• [Action item]:
In the data below, give the number of lines that contain the word "agent". Nothing else is needed.

• [Available data]:
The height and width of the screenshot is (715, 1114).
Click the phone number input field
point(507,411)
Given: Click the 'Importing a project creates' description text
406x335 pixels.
...
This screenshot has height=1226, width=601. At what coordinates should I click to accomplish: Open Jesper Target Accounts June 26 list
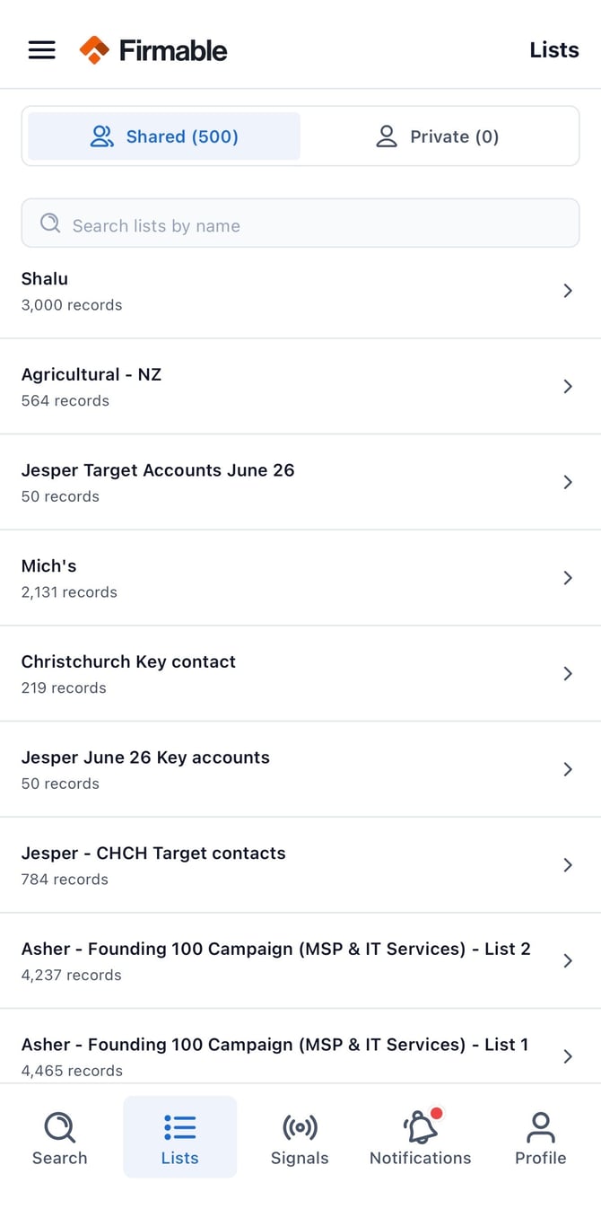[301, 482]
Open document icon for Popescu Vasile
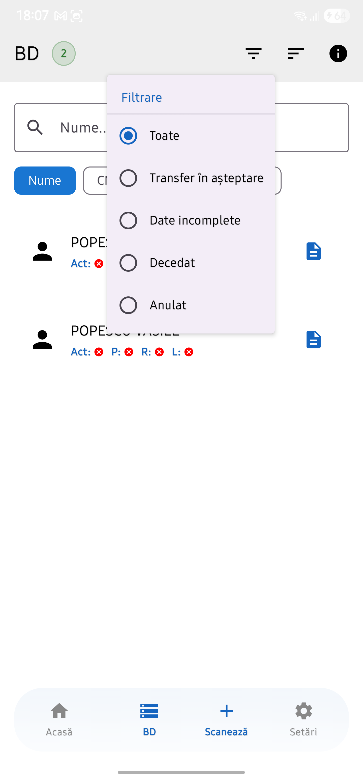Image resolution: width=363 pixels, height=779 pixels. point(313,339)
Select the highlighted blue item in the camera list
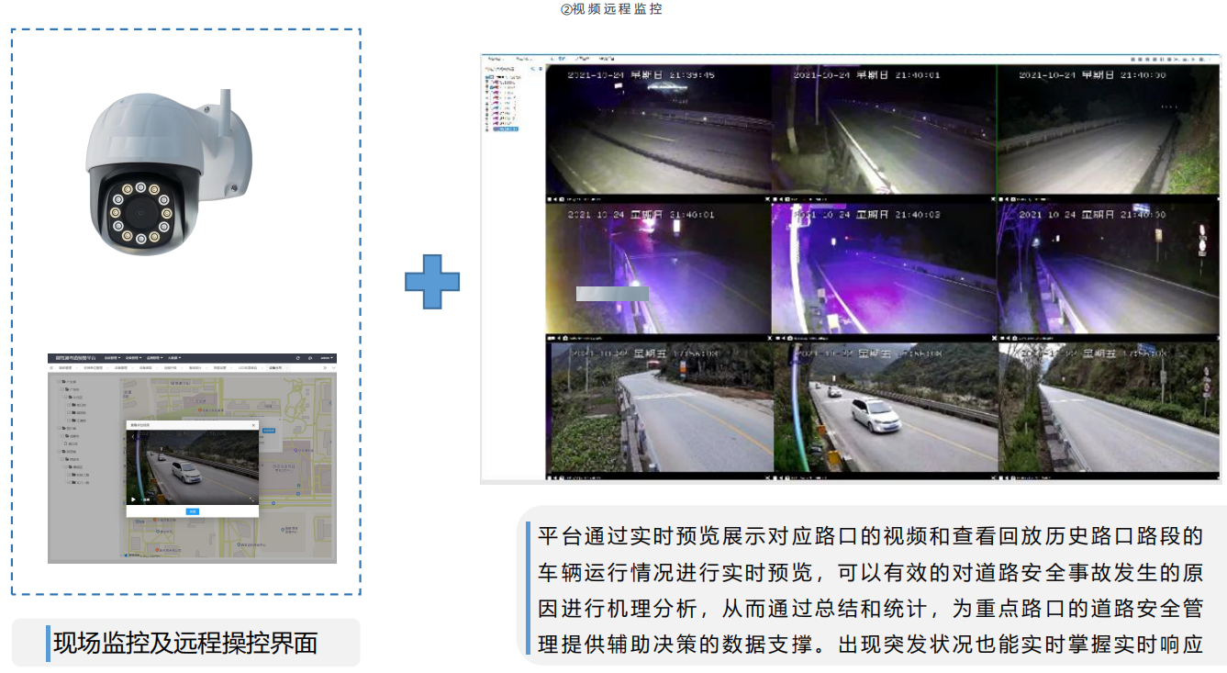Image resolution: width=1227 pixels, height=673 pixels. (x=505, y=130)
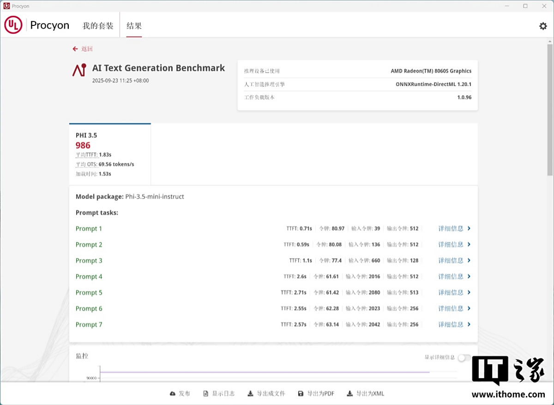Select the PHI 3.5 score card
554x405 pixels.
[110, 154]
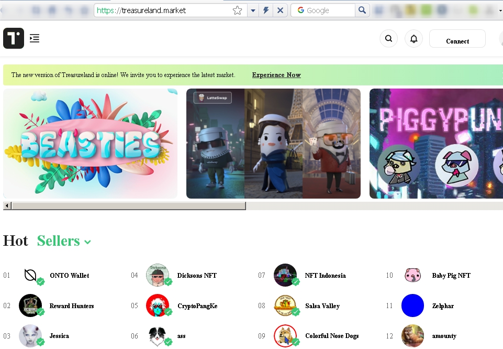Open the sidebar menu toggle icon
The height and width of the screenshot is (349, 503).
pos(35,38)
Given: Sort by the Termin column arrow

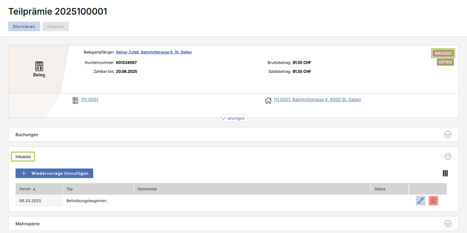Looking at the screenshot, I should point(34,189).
---
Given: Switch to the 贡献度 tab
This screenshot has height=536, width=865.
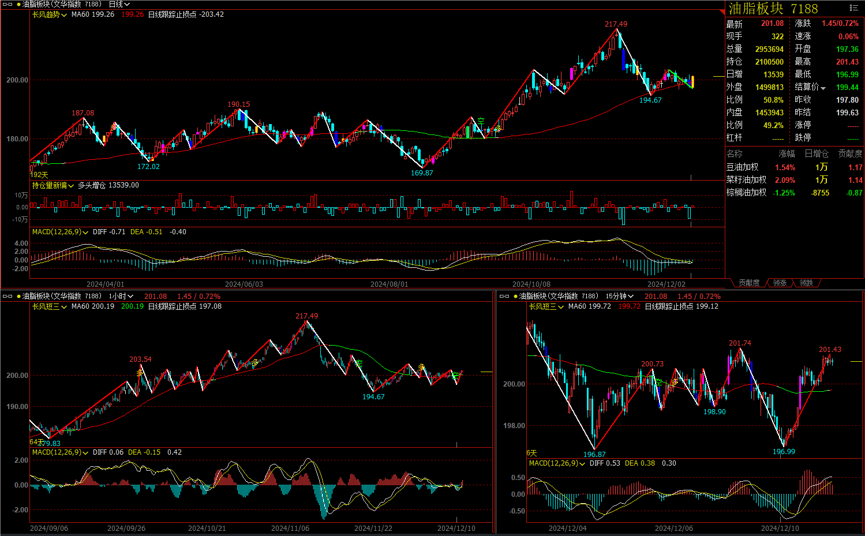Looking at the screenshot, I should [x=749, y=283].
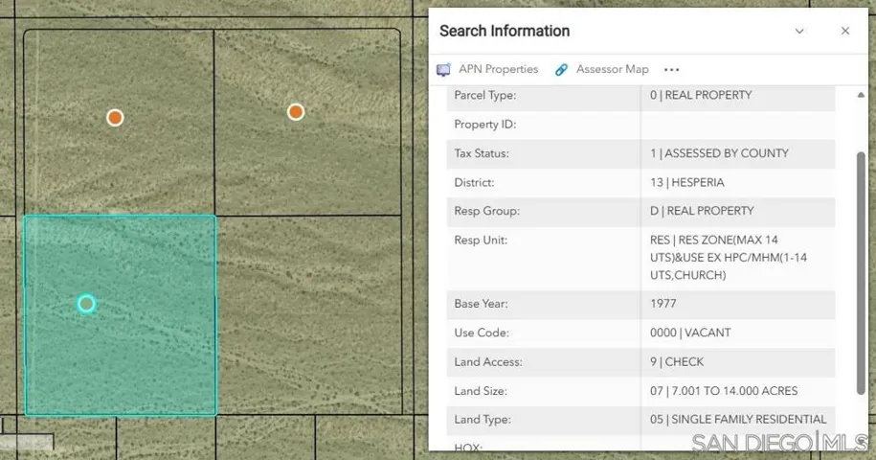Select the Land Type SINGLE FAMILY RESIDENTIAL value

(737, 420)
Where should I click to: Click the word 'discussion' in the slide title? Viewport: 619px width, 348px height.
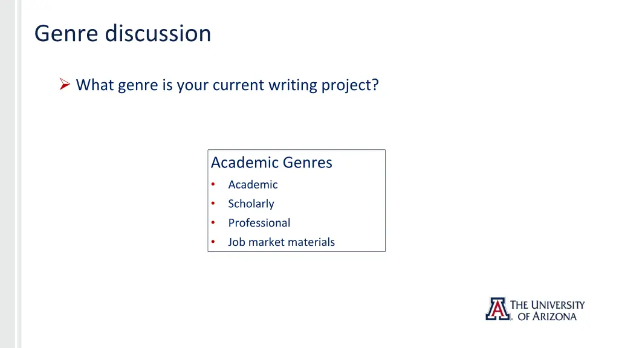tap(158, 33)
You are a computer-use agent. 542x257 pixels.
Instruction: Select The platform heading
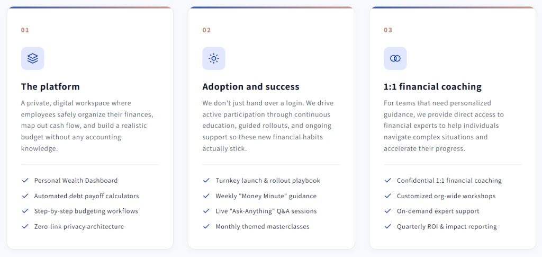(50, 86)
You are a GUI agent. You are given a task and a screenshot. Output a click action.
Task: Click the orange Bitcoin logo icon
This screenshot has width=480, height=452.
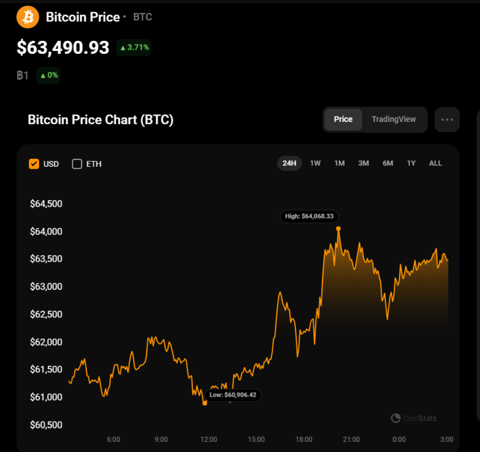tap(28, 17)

• [Result]:
2